Task to complete:
Each line of the data below from the one holding "You are a GUI" to the one holding "Expand the 我的投标 sidebar item", inclusive, is to be reproduced exactly; no other line belongs in the answer.

Dataset entries:
--- START ---

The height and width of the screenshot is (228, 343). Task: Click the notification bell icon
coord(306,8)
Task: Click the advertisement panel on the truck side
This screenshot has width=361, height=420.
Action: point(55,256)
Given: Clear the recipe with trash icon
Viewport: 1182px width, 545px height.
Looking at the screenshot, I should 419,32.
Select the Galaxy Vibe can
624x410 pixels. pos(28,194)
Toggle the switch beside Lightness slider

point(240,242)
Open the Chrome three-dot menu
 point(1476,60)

--- END ---
--- START ---

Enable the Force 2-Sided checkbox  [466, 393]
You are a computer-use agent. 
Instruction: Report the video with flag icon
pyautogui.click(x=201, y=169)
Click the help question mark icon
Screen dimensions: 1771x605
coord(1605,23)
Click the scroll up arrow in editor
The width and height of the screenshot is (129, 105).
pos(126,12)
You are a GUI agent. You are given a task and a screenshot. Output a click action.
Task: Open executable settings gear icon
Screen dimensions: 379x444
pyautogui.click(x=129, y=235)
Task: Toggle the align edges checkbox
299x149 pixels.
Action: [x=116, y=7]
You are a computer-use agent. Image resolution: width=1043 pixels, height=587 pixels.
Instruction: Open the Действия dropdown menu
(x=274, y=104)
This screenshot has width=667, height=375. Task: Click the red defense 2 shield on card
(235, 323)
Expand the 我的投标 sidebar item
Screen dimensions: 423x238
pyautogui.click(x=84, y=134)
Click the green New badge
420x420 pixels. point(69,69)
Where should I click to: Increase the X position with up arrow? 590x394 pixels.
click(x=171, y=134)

--- END ---
--- START ---

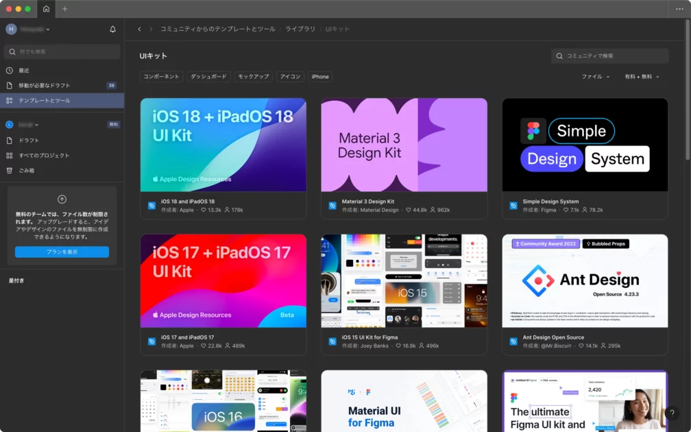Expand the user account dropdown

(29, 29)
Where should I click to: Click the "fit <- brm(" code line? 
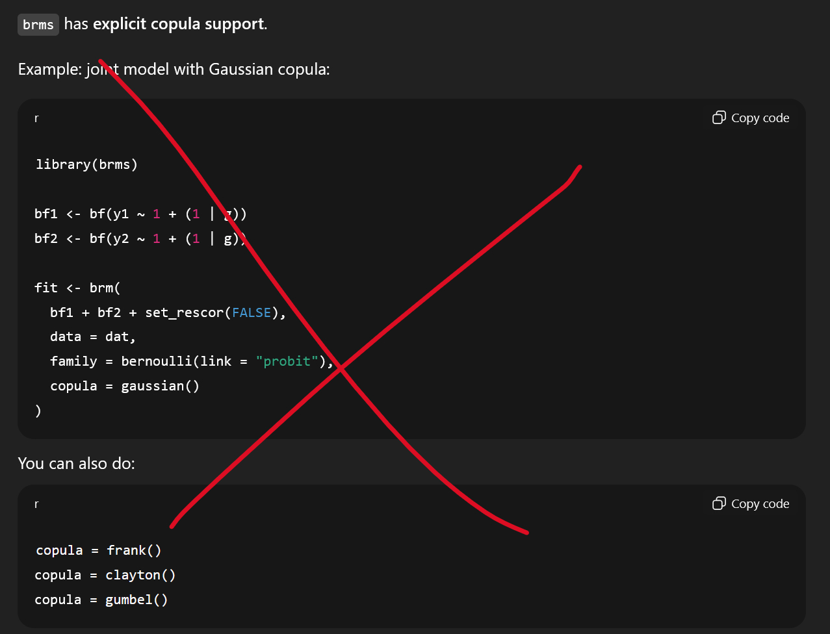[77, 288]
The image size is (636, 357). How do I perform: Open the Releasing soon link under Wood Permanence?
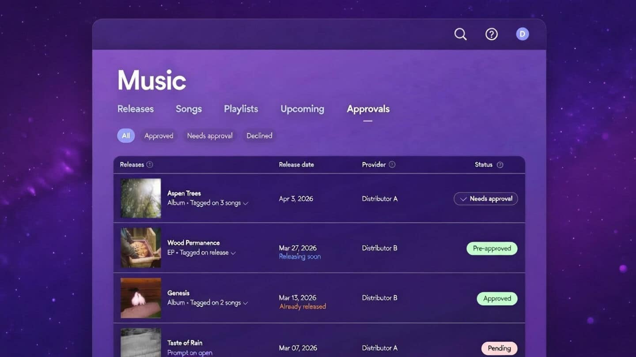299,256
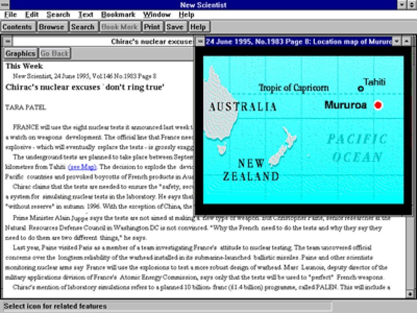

--- END ---

Result of the task:
You are a GUI agent. You are given a task and a screenshot. Output a click action.
Task: Open executable settings gear icon
Screen dimensions: 379x444
pyautogui.click(x=129, y=235)
Task: Toggle the align edges checkbox
299x149 pixels.
Action: [x=116, y=7]
You are a computer-use agent. Image resolution: width=1043 pixels, height=587 pixels.
Instruction: Open the Действия dropdown menu
(x=274, y=104)
This screenshot has width=667, height=375. Task: Click the red defense 2 shield on card
(235, 323)
Expand the 我的投标 sidebar item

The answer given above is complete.